The vast majority of Barrel Fever and Other Stories is fictional tales, mostly about really stupid people. The title story, "Barrel Fever" is about a hateful alcoholic whose mother dies and his best friend joins AA. He spends the majority of the story railing about the pointlessness of AA and sneering at those who want to live without booze, until he finds in his mother's New Years Resolutions a promise to "be good."

"The Last You'll Hear from Me" sticks in my mind pretty well, too. It's a suicide note, penned by a deeply manipulative young woman who exhorts her funeral attendees to stone her enemies with memorial paperweights.

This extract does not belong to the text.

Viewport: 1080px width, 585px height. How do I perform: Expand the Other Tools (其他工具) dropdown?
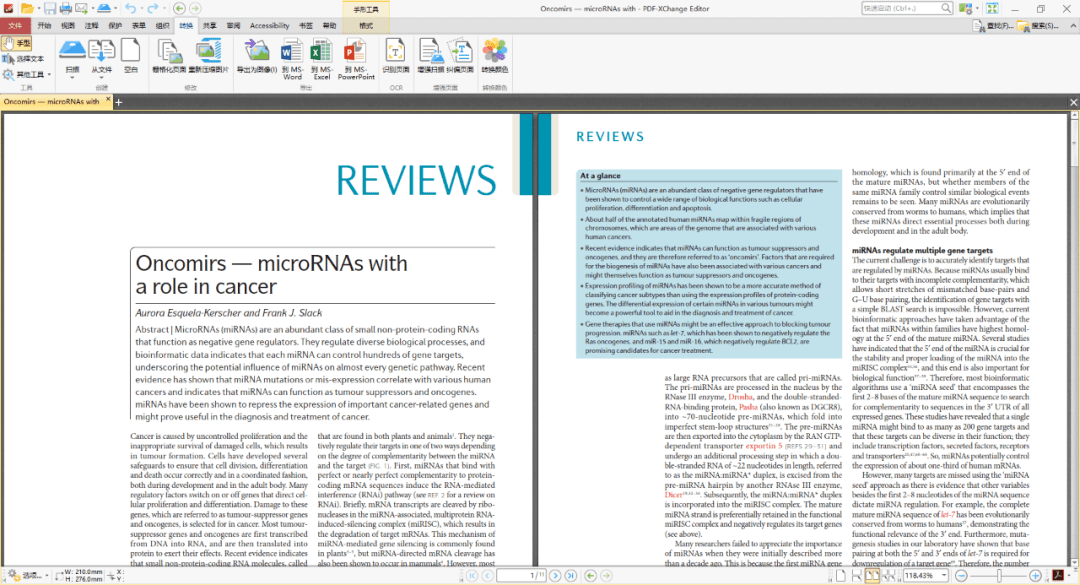pyautogui.click(x=27, y=74)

"Glen's Homophobia Newsletter Vol. 3, No. 2," meanwhile, is also written as an address to a specific audience, this time arguing against homophobia that may simply be reactions to the fact that Glen is a jerk. I was uncomfortable with the "asking for it" subtext in that one, though.

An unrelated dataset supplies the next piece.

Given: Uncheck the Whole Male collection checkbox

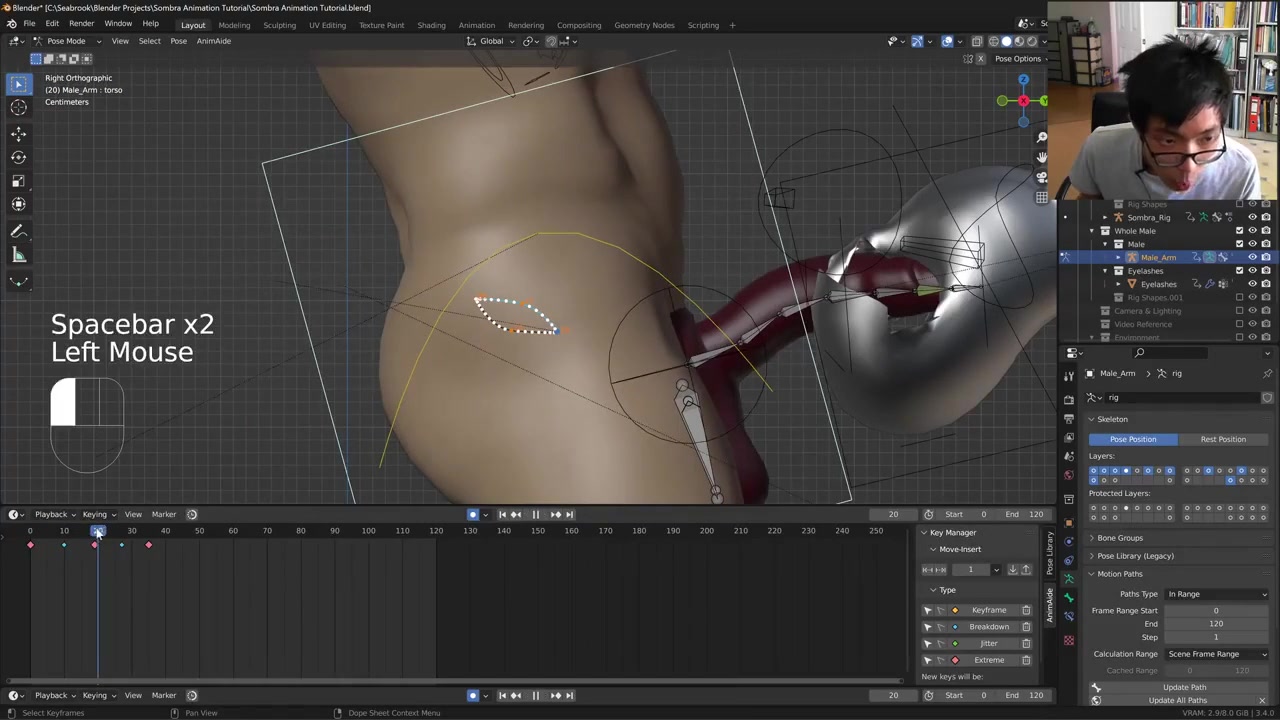Looking at the screenshot, I should [1239, 231].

The nonfiction stories were an improvement, though most seemed more of a series of vignettes than an entire narrative. "Giantess," about his submitting to a porn fetish magazine, was the most tightly constructed of these. Though, I have to admit, "Diary of a Smoker" had some great one-liners.

If you've read everything else by David Sedaris, it certainly couldn't hurt to pick this up, but I don't think it's the best part of the collection. After Dress Your Family in Corduroy and Denim and Me Talk Pretty One Day, this felt like something of a consolation prize.

Waa Waaaaa. I'm a fan of Sedaris, but this is not his best by any means. It's interesting that this is his first book: it only gets better from here. The first half of Barrel Fever = a series of unconnected stories that manage to be super sexual and in-your-face without being even remotely funny. Most of them are just gross, actually. I stopped reading them and skipped to the second part of the book, a series of short essays. While a few of them are v. entertaining (it's immediately clear where Sedaris' strengths lie), it doesn't save the book.

3.5 stars. I should probably give this another chance as my head space just wasn't there for humor while I read this...but I liked Calypso a lot more content-wise.

There are hilarious moments, but there are also some really long and really not funny parts -- the final 2/3 if the book is spotty (a generous assessment) but the first 1/3 is fantastic. I just never seem to enjoy it when Sedaris strays from talking about his family. For whatever reason its rarely beyond mediocre (Santaland Diaries notwithstanding.) Really a 2.5, but when its good its crazy good so I will round up.